# House Insurance



## RICHNTRISH (Jun 4, 2008)

Hi
We have heard that house insurance can sometimes be hard to get. Is this correct?

We are looking at buying in Florida.

Richard & Trish


----------



## synthia (Apr 18, 2007)

In some parts of Florida it can be impossible. The insurance companies have been badly burned by hurricanes. You can't get a mortgage without insurance, so unless you are prepared to pay cash, holding the house without insurance won't be possible.

On the other hand, housing prices have dropped considerably.


----------



## RICHNTRISH (Jun 4, 2008)

synthia said:


> In some parts of Florida it can be impossible. The insurance companies have been badly burned by hurricanes. You can't get a mortgage without insurance, so unless you are prepared to pay cash, holding the house without insurance won't be possible.
> 
> On the other hand, housing prices have dropped considerably.


Thanks , we were planning to buy with cash , so hopefully it shouldn't be a problem , but i 'd be worried about not having insurance . What sort of areas are uninsurable ? coastal regions i guess ?
Its the same in the UK , insurance companys have had to pay out alot on flooding lately so lots of places are are being threatened with premium hikes as the insurance companys are upset about only having multi million pound profits !


----------



## tampa_man_33 (Jun 12, 2008)

You should have no problem with homeowner insurance in Florida. Typically if you live near a coastal community you will have to pay flood insurance on top of your homeowners insurance.


----------



## synthia (Apr 18, 2007)

There have been problems reported in the papers about people having trouble finding insurance, especially up in the panhandle. A lot of companies simply stopper writing insurance in Florida. It's a lot easier in the Tampa/St. Pete area as we usually only get indirect hits.


----------



## twostep (Apr 3, 2008)

Depending on the location of your property it may be in a socalled flood plane. Banks require flood insurance across the board. Without a lein on your property it is your decision. Remeber - flood insurance has to be in effect a minimum of 30 days to apply.
Premiums depend on a number of factors - location, age, previous history of property, size, appraisal, type of coverage.
Pick something off a realtor's website and run through a number of insurance quotes. Google is your best friend. Call for help if you need it.
One of your issues will be lack of insurance and credit history.


----------

What to do —
Reproduce the part of the house insurance thread that opens with the words "## twostep (Apr" and closes with "days to apply.". The records have no connection to the house insurance thread.

Rows —
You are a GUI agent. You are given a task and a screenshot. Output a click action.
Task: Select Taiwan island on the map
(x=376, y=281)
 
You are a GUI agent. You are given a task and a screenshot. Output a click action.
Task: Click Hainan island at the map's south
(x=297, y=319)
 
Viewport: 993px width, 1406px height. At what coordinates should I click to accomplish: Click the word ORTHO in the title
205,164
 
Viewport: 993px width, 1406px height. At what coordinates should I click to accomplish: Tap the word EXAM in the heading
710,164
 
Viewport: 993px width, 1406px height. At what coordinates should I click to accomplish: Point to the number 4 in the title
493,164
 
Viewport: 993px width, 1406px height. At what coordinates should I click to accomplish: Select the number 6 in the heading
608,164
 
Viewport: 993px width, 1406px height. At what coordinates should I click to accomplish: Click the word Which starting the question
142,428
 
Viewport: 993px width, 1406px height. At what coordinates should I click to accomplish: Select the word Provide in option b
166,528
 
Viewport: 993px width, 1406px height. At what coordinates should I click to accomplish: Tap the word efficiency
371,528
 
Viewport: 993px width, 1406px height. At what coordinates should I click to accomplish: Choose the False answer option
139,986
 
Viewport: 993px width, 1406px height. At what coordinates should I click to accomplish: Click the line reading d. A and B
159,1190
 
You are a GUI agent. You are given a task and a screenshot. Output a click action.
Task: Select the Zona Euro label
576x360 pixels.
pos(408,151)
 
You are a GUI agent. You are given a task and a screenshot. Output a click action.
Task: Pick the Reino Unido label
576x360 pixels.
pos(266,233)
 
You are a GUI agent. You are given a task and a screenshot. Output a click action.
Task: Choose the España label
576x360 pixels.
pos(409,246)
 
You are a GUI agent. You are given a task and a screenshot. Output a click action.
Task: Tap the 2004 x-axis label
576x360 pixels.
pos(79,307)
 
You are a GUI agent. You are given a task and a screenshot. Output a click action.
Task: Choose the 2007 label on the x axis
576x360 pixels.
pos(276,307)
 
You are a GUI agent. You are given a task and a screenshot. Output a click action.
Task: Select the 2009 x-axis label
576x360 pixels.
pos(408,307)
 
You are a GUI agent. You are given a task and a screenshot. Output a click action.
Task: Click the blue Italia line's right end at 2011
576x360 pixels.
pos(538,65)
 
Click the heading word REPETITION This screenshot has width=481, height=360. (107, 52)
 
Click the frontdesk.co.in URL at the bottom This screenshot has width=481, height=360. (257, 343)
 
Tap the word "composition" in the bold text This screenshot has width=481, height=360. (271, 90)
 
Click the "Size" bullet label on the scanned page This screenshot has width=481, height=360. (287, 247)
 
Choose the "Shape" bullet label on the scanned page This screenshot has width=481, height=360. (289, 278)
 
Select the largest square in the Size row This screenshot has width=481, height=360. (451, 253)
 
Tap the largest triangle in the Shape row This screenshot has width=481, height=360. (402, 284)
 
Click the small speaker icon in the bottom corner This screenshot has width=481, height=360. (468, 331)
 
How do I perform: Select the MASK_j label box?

Output for this exercise —
## twostep (Apr 3, 2008)

Depending on the location of your property it may be in a socalled flood plane. Banks require flood insurance across the board. Without a lein on your property it is your decision. Remeber - flood insurance has to be in effect a minimum of 30 days to apply.